Yet, regaining the momentum may become increasingly difficult in light of the soaring federal deficit, which increased by $180 billion in July alone. At a record $1.27 trillion, the deficit is heading toward $2 trillion by the end of the fiscal year. Citizens at town hall meetings are expressing concern over the government's ability to pay for health care reform without adding to the deficit.
"The initial cost is over a trillion dollars for a down payment. Who is going to pay for this bill?" a woman shouted at Sen. Arlen Specter, D-Pa., at a town hall meeting in Lebanon, Pa., yesterday. "My children and my grandchildren are going to pay for this bill."
Supporters of the president's health care reform push point out that spiraling health care costs in Medicare and Medicaid are a huge part of the deficit problem, and reform is necessary to tackle the issue.
"Health care reform that brings down the growth rate of health care costs will help our children and grandchildren in affording health care and having less debt," said Sen.

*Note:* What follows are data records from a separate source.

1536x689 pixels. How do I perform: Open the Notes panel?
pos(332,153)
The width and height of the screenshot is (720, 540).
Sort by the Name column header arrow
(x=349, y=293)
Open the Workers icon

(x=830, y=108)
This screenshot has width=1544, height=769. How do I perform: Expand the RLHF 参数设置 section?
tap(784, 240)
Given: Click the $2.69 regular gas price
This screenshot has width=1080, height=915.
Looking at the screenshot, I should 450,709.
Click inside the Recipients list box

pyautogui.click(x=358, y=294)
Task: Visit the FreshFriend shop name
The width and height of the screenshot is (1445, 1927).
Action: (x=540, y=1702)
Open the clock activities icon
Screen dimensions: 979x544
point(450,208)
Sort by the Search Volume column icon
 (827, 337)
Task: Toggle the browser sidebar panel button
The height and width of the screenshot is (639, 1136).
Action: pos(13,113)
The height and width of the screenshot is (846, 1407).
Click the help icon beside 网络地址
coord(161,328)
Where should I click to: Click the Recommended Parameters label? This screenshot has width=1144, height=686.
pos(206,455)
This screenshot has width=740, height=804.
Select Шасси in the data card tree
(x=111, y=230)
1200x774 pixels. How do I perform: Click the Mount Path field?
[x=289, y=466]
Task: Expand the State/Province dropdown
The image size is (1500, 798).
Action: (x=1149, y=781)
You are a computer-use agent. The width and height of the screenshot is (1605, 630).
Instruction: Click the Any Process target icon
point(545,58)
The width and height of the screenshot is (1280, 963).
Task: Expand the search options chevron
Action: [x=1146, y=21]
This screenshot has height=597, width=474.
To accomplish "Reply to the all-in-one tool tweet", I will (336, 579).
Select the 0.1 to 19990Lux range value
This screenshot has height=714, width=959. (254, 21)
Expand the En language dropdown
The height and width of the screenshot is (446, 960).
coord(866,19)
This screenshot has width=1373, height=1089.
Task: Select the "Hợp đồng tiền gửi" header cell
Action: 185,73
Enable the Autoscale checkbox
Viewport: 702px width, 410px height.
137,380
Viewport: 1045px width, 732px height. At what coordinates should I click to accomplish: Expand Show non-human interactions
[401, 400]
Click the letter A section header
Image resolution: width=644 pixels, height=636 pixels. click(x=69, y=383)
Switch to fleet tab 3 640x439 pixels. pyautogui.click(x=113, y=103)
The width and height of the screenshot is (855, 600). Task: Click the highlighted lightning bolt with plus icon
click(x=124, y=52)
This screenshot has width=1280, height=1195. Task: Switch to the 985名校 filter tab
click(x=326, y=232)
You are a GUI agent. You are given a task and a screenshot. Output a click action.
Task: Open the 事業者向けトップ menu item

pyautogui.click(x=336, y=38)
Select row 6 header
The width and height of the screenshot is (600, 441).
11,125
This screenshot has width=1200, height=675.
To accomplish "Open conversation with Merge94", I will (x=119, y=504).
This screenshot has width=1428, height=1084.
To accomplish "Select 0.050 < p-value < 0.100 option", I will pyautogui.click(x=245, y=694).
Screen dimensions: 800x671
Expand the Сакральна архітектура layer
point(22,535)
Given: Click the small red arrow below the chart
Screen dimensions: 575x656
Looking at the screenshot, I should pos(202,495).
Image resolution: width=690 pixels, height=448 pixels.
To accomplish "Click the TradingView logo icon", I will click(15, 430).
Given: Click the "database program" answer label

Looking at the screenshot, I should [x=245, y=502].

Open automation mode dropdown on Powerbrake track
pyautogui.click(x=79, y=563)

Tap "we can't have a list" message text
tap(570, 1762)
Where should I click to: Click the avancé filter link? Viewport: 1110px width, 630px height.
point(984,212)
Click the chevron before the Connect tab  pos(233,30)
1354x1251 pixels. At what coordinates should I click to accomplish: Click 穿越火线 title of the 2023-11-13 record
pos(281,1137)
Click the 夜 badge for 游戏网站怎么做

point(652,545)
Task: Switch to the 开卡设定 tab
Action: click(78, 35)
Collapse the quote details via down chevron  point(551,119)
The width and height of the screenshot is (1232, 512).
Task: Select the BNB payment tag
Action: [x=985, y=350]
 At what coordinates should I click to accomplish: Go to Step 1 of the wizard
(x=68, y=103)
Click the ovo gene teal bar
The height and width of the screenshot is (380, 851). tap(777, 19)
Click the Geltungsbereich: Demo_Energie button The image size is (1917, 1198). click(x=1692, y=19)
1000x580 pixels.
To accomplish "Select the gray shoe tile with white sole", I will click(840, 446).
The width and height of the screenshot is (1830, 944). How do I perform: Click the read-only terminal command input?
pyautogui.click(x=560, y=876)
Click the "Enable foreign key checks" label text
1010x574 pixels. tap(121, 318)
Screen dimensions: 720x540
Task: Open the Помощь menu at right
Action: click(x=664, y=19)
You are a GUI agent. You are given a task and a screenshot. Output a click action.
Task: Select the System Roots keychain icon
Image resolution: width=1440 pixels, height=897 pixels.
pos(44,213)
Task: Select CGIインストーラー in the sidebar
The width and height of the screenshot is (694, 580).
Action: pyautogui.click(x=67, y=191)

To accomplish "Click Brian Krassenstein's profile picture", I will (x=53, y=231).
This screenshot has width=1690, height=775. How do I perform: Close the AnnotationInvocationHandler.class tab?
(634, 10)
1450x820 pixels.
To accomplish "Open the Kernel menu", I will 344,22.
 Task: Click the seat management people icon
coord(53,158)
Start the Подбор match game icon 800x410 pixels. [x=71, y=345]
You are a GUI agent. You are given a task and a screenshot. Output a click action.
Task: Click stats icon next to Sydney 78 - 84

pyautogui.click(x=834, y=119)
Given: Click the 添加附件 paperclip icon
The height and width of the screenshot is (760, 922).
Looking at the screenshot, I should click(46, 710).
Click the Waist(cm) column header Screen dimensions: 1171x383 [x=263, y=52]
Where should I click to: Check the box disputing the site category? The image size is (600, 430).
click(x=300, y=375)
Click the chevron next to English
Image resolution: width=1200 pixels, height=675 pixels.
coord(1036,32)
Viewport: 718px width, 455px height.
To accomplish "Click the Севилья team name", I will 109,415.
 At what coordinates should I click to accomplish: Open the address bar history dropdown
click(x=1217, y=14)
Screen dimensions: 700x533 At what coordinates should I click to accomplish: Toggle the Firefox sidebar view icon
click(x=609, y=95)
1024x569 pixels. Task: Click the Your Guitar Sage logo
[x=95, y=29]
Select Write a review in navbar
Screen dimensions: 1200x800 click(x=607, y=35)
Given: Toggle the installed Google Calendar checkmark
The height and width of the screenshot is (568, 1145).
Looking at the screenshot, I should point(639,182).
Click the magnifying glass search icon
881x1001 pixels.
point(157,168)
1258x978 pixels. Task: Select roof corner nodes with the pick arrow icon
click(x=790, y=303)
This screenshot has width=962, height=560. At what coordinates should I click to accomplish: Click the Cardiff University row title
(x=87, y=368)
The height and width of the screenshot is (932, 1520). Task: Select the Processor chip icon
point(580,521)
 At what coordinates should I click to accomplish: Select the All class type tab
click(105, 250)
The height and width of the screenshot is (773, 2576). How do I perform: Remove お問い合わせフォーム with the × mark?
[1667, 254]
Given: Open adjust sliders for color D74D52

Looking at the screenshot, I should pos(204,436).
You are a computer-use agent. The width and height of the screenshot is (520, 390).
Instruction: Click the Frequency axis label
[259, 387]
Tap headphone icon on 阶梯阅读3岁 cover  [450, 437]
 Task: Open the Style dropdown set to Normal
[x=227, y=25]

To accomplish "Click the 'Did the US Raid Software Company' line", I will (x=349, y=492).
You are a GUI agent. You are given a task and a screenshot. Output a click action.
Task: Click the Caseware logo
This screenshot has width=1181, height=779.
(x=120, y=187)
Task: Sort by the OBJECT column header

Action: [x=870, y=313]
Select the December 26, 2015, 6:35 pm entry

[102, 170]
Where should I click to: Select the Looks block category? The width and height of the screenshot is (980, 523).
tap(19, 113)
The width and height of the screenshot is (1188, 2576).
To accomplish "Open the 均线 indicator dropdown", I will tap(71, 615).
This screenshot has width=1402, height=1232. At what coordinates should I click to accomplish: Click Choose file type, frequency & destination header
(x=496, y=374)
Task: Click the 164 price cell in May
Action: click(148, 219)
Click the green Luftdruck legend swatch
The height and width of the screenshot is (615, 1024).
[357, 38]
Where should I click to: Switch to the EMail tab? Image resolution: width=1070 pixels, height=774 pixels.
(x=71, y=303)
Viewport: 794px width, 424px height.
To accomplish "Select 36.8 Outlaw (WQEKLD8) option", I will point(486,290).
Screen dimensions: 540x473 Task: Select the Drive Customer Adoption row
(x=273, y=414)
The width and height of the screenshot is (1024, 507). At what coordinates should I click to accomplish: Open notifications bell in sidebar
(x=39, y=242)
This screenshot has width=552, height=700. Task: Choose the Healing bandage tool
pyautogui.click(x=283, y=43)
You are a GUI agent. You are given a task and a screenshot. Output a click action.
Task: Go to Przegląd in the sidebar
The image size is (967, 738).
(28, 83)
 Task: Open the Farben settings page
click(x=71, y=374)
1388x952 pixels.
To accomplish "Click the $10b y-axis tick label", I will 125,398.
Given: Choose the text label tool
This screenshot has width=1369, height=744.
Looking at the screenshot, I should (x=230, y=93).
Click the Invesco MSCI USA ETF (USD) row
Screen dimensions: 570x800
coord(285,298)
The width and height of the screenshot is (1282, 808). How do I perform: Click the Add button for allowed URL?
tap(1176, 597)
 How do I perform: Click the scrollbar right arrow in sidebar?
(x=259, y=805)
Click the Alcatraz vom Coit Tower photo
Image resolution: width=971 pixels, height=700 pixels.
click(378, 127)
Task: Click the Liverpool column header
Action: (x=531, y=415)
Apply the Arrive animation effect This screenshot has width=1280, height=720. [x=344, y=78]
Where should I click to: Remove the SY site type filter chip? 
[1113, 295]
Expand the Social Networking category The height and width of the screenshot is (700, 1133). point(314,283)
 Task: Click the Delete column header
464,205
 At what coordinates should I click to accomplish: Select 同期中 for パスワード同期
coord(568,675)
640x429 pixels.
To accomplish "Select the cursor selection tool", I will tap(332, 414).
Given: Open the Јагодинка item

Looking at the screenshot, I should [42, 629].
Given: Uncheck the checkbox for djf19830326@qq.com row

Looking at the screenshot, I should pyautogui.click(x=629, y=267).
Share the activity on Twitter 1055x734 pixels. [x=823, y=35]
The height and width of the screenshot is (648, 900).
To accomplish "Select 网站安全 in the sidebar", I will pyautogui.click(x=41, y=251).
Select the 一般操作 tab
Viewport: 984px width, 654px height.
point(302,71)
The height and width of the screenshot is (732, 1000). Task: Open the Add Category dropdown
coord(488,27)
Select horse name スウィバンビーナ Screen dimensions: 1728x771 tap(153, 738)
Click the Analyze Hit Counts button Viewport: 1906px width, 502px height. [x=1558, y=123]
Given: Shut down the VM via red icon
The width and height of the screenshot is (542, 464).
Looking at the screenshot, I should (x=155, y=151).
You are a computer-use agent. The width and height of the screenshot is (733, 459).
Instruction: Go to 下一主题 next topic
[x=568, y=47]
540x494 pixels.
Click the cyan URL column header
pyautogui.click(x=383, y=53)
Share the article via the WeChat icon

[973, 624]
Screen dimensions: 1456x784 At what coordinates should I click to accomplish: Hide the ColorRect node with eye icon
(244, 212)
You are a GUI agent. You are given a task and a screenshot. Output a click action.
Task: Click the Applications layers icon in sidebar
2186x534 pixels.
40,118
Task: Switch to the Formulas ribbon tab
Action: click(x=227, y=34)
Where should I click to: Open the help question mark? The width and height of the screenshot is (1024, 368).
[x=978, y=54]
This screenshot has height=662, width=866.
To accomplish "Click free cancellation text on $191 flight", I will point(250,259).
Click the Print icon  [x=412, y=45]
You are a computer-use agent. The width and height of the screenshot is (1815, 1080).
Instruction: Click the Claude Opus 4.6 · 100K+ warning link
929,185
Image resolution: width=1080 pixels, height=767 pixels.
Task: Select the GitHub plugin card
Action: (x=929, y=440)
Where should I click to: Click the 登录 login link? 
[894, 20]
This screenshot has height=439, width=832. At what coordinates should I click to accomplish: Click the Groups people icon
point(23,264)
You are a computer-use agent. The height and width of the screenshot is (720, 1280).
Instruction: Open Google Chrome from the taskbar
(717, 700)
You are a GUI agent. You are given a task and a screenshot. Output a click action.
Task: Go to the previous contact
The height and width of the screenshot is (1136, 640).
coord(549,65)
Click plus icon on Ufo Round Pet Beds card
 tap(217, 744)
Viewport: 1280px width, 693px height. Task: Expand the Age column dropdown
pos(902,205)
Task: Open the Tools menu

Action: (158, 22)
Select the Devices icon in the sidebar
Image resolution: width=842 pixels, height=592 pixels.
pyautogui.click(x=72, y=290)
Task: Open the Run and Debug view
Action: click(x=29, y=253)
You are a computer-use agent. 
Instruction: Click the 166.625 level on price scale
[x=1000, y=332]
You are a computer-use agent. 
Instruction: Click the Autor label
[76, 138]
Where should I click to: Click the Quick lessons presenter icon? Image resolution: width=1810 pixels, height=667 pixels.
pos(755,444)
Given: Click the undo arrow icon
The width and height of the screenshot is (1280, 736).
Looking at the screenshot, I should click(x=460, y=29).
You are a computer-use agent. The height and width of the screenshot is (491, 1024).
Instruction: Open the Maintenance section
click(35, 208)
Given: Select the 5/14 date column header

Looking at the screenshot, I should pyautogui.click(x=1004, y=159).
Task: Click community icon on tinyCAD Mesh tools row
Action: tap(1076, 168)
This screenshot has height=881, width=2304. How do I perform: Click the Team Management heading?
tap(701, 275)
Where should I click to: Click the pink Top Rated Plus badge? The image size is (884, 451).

Ben Cardin, D-Md., at a town hall in Hagerstown, Md., today.
"I happen to agree very strongly with frustration related to the deficits," Cardin said. "I believe very strongly that we have to balance the federal budget. I voted to balance the federal budget, and that's why I have said -- and I'll repeat now for the fourth time; you wanna keep asking the question, fine -- I won't vote for a bill that will increase the deficit."
But skeptics say Congress so far has avoided making tough decisions over how to foot the bill.
"From what we're seeing so far, it doesn't look like they're tackling the real cost drivers of health care. And that means if they don't do it, it will make the deficit situation worse," said Robert Bixby, executive director of the Concord Coalition.
"One of the things I worry about is whether Congress is up to making hard choices that would bring health care costs under control. It's not going to be easy to do, and Congress likes to take the path of least resistance," added Bixby.
The president has attempted to address citizens' concerns over a growing deficit.
"First of all, I said I won't sign a bill that adds to the deficit or the national debt. OK? So this will have to be paid for," he said Wednesday during a health care forum in Portsmouth, N.H.
Obama has scheduled three town hall meetings for this week alone, in which he will attempt to rebut criticism of his proposals while also explaining what the 202 million Americans who have private insurance stand to gain from his plan.
"Let's disagree over things that are real, not these wild misrepresentations that bear no resemblance," the president told a crowd of about 1,800 at a town hall Tuesday in Portsmouth, N.H. "Every time we come close to passing health insurance reform, the special interests fight back with everything they've got."
In trying to distinguish fact from fury -- though the president has made some misstatements of his own -- Obama has raised the stakes in this struggle and, analysts say, the White House is in for a tough fight.